Wednesday, July 18, 2012

My Head is an Animal

Of Monsters and Men's album cover, My Head is an Animal

Any time an album or a song really resonates with me, I like to write about it. This week, I want to tell you my thoughts on the debut album My Head is an Animal by Of Monsters and Men, just recently released. You have likely heard their single, “Little Talks,” since it’s been played on the radio over the past few months. The song just asks to be sung along to, the lyrics are deep, yet the music has a happy sort of energy to it.

Some people have compared Of Monsters and Men with Arcade Fire, and I can agree with that—they both have the same passion and driving rhythm in their songs. Of Monsters and Men has also been compared to Mumford & Sons in terms of their folky sound, although I think the similarities dwindle from there. The band also has both male and female vocals, comparable to the relatively new-on-the-scene duo Civil Wars.

Who are these people? Of Monsters and Men is a six-person group from Iceland, each person bearing a very intricately-spelled Icelandic name, and you can find out more about them by following the links below. They won an Iceland battle of the bands in 2010, and from there, their fame seeped out from the tiny icy island to the rest of the world. According to a recent Rolling Stone article, they didn’t really expect to end up touring outside of Iceland. What an amazing surprise it must have been for them to see how many thousands upon thousands of people outside Iceland love their music!

I bought the album a month or two ago, basing my decision completely on my love of “Little Talks.” I hoped there would be at least two or three other songs out of the 13 on the album that I would like. To my great satisfaction and excitement, I found my soul resonating with every single song in some way. All the songs on the album are congruent, yet they vary enough to make each one special in and of itself.

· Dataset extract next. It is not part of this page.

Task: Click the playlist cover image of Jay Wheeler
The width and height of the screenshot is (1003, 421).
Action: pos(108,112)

I’ll tell you about two other tracks that stand out to me. Even though you could easily listen to the whole album in its entirety every time, sometimes I like to repeat these two:

The first is “Dirty Paws.” It’s the first track on the album; it’s a story about an animal war. Each verse is punctuated afterward by a musical interlude, and by the end of the last verse, the male and female vocals intertwine into a gorgeous, intense harmony that gives me goosebumps every time. The essence of the song makes me feel like I’m listening to a very important legend embedded with a life lesson or something—“Dirty Paws” is powerful like that.

The second track I repeat constantly is “Yellow Light.” Toward the end of the album, the song is almost 5 minutes long but only has two short verses at the beginning. The last three minutes of the song consists of a magical, mysterious melody that would drift and wander if it if wasn’t carried along by a marching beat and some soft background vocals. I can just imagine the band getting together to jam out this song and just playing the same little progression over and over and over for a long time, getting lost in the sweet sound, thinking, “Yes!” The music carries me into an inspirational place where I just want to daydream or write or let my soul float a little...if that makes sense. Try listening to this song in the quiet darkness of night.

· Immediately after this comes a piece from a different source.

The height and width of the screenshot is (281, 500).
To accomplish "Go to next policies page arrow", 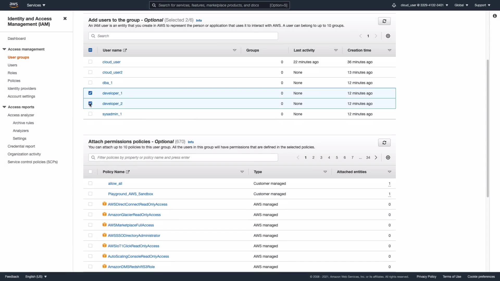I will click(376, 157).
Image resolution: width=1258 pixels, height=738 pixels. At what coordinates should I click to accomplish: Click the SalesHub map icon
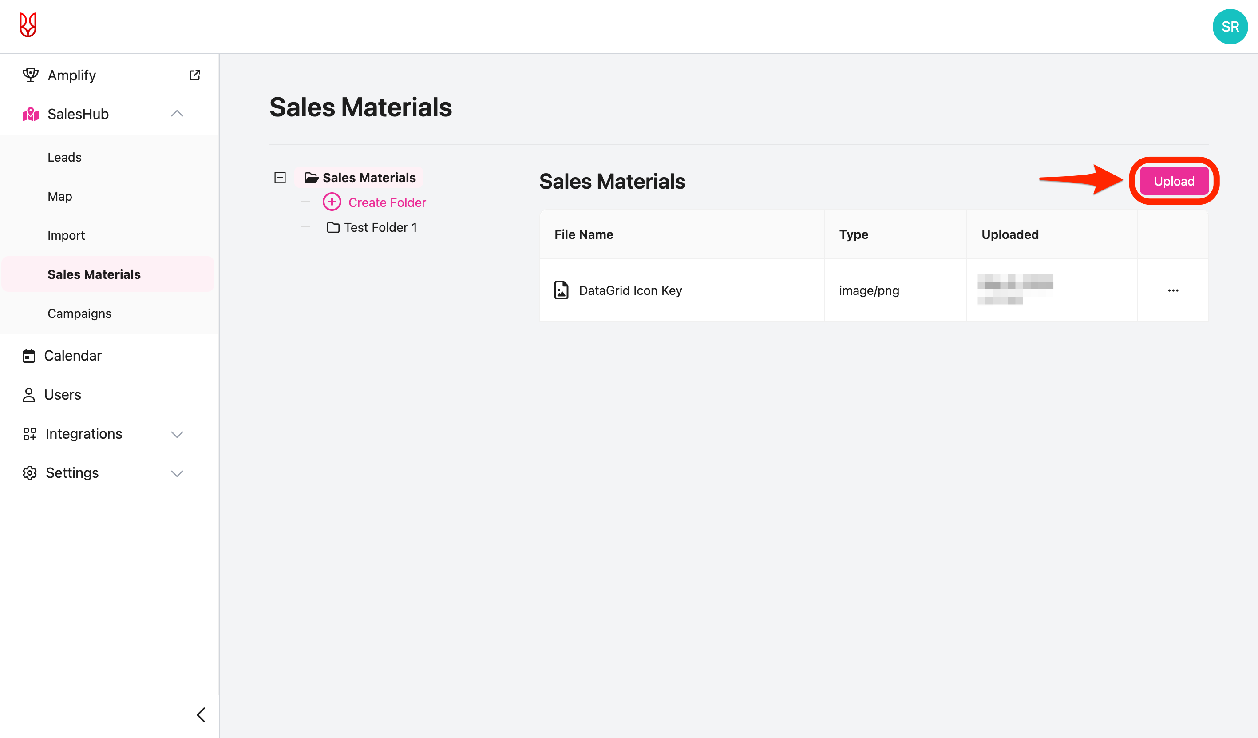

All in all, the harmonious theme that attracted me to this album is that, to borrow a term from a song from Weezer’s Red album, these are heart songs. They come from the heart. They reach out, extending past the boundaries of the album itself into the listener’s heart. They pump forth life like a heart, beat with energy like a heart, and proffer love like hearts do. They could very well be songs that soundtrack a significant memory in your life and weave into your story. For me, they will always remind me of the summer of 2012.